One thing that isn’t often communicated in popular science is the statistical methods that determine whether some result/finding is statistically significant. In fact, one might get the impression that there is a single statistical/mathematical approach that enables one to determine whether a finding is, in fact, statistically significant.
There isn’t. Moreover, in addition to a slew of assumptions underlying the use of every single statistical test for significance (which is usually violated in practice), almost every “statistically significant” finding is “significant” based upon assumptions about how a “variable” (stomach pain, political views, self-esteem, etc.) is not only able to be captured with infinite accuracy but is identical to “variables” of physical systems such as the conservation of a system as captured by the addition or subtraction of energy via photons and the mass-equivalence principle, or more simply some system of classical particles obeying Brownian motion.
In short, we pretend that e.g., responses to questions that are of the form “strongly agree” or “very often” are like physical measurement instead of attempts to gain information on human constructs. While physicists, engineers, chemists, etc., learn statistical measures/tests in order to account for measurement error of a “variable” (e.g., heat, mass, conductivity, etc.), most scientists assume that their measurements are basically perfect even though they don’t really know what “variables” they are measuring (if you don’t believe me, google “latent variable”).

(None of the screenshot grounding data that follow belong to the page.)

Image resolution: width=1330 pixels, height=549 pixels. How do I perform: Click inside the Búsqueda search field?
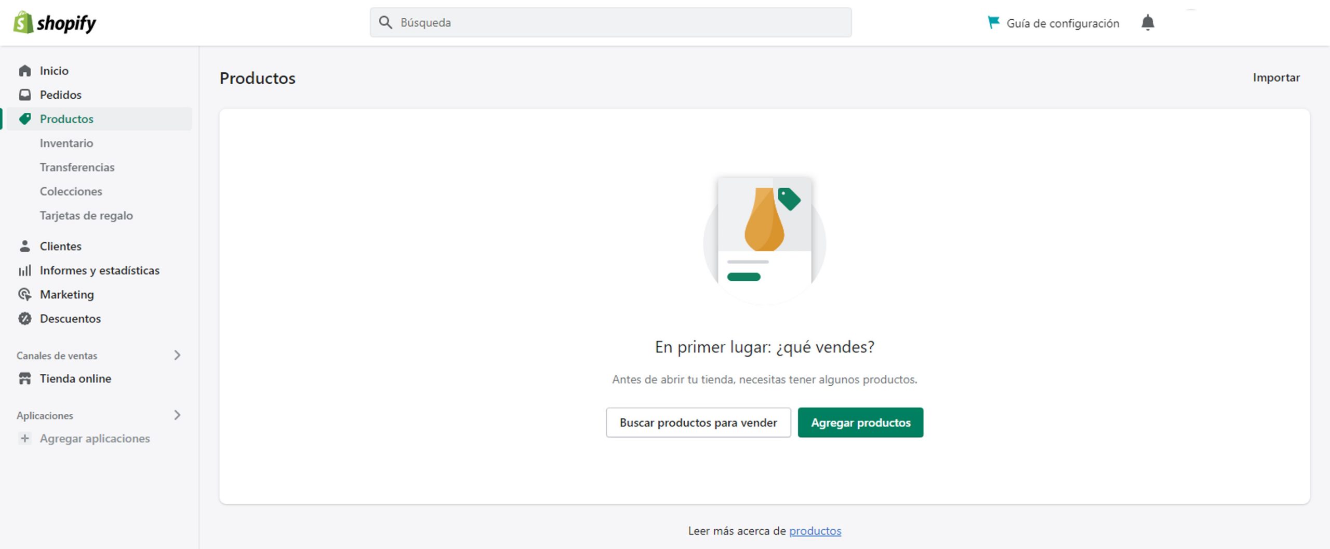(610, 22)
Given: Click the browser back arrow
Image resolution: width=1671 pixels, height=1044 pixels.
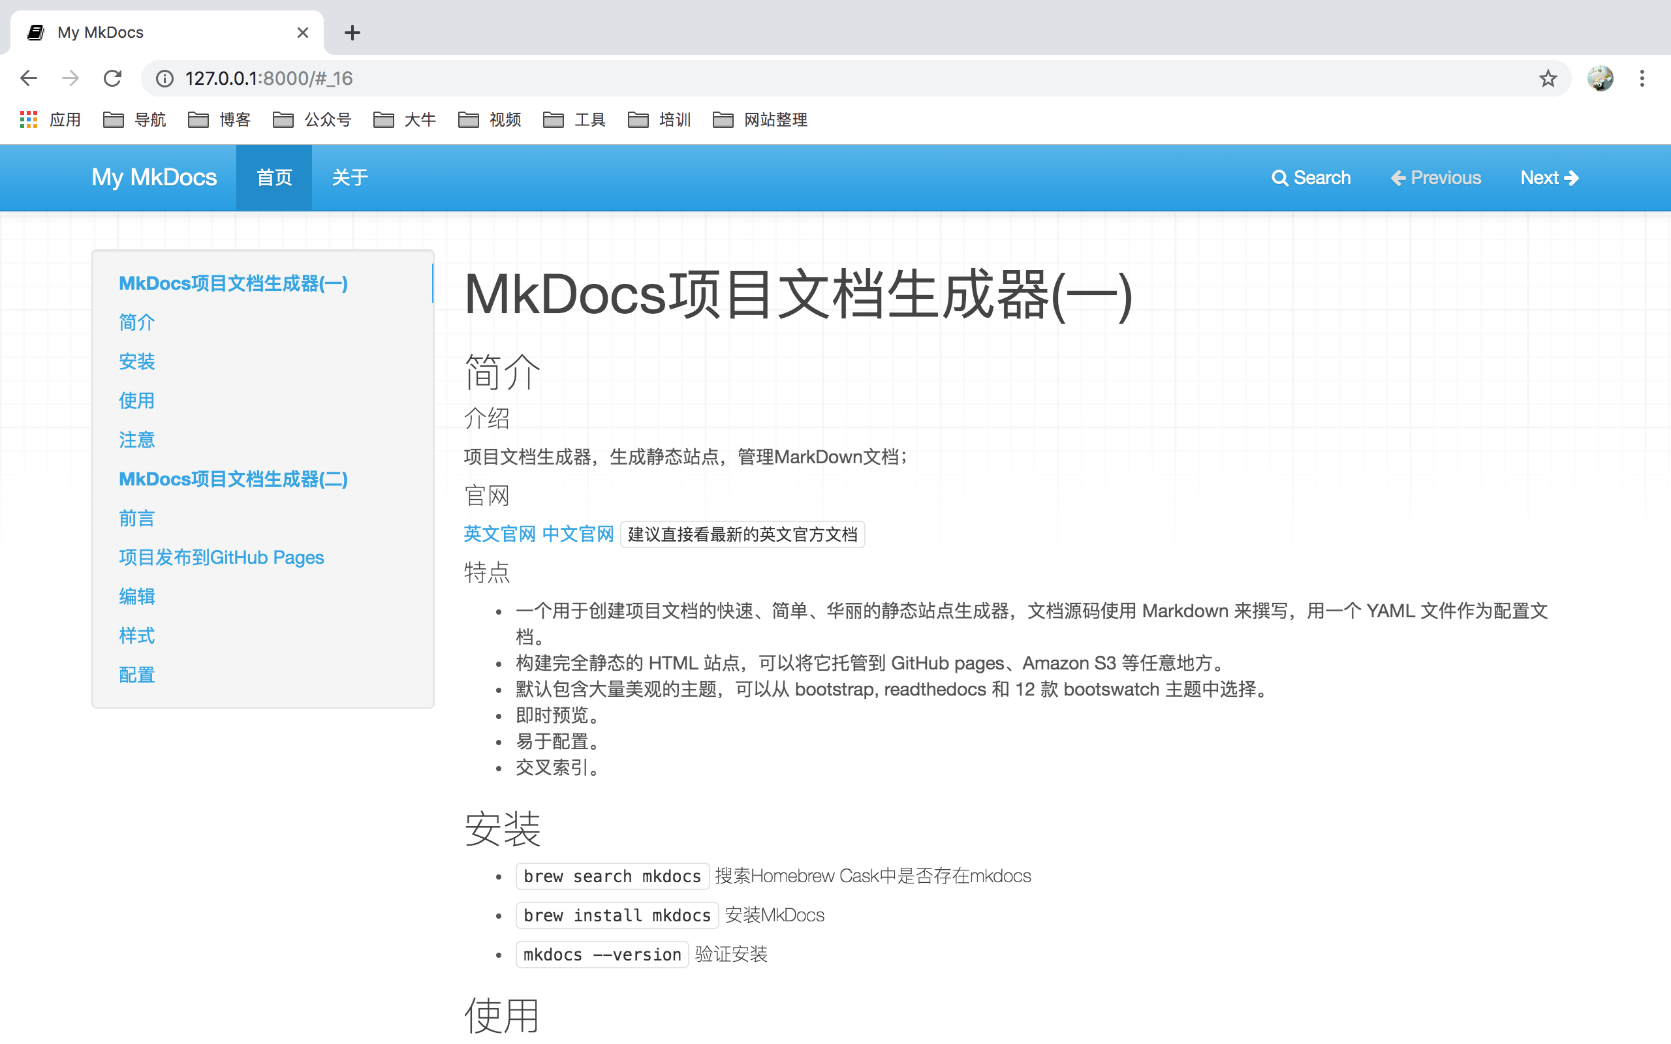Looking at the screenshot, I should pyautogui.click(x=28, y=78).
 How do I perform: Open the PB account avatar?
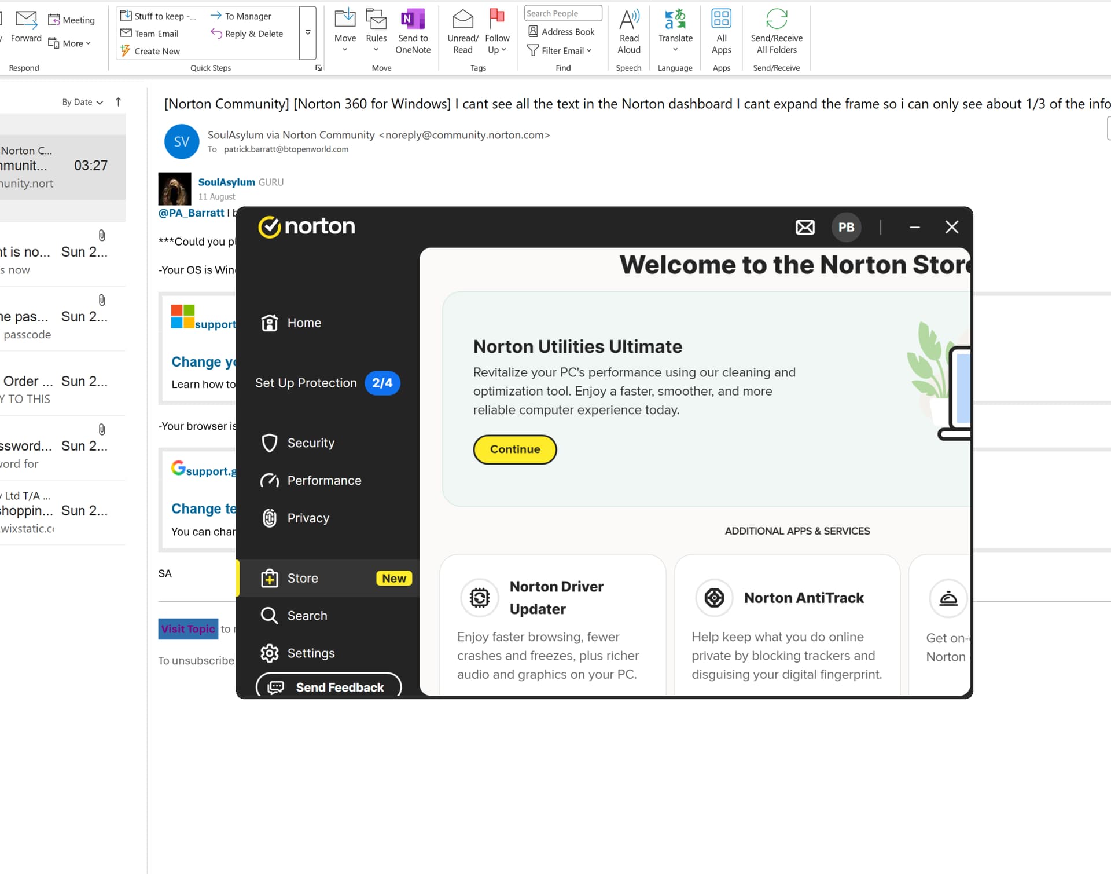[846, 227]
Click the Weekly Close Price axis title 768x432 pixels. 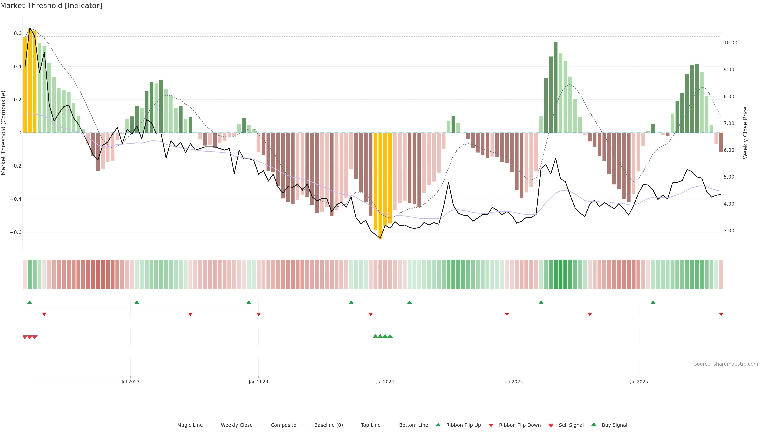coord(745,133)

Consider the prototypical significance testing example: a clinical trial with a placebo pill and the “real” pill. Let’s say the pill is an anti-depressant. I have my control group of people diagnosed with depression (the placebo group) and my treatment group (these are also called control & treatment “conditions”). I need to determine whether or not the differences between the treatment group and the control group are “statistically significantly” different in terms of the efficacy of the sugar pills vs. the anti-depressants. Which means I need to somehow quantify how much less depressed one group became over some period of time. How do I do this? I pretend that participant responses on questionnaires measure each individual’s level of “depression”, pretend that each individual is depressed in exactly the same way (remember, I’m measuring differences among participants along a single variable, just as if I were measuring differences in weight), and then pretend that I actually measured the variable “depression” as it exists in my population of interest (those people whom I will clam will benefit from the pill), despite having not done any of this.